##### Working data #####
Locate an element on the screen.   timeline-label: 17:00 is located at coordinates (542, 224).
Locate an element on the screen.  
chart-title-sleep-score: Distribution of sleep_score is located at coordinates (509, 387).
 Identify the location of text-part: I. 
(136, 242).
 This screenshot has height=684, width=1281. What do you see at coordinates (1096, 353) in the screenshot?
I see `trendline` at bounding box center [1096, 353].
#####
##### Working data #####
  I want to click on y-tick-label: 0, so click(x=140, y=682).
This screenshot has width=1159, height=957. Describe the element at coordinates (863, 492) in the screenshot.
#####
Problem statement: State how many lines of the material above contain the string "screenshot", treating uppercase and lowercase as distinct, and give only that number.

Solved exercise: 2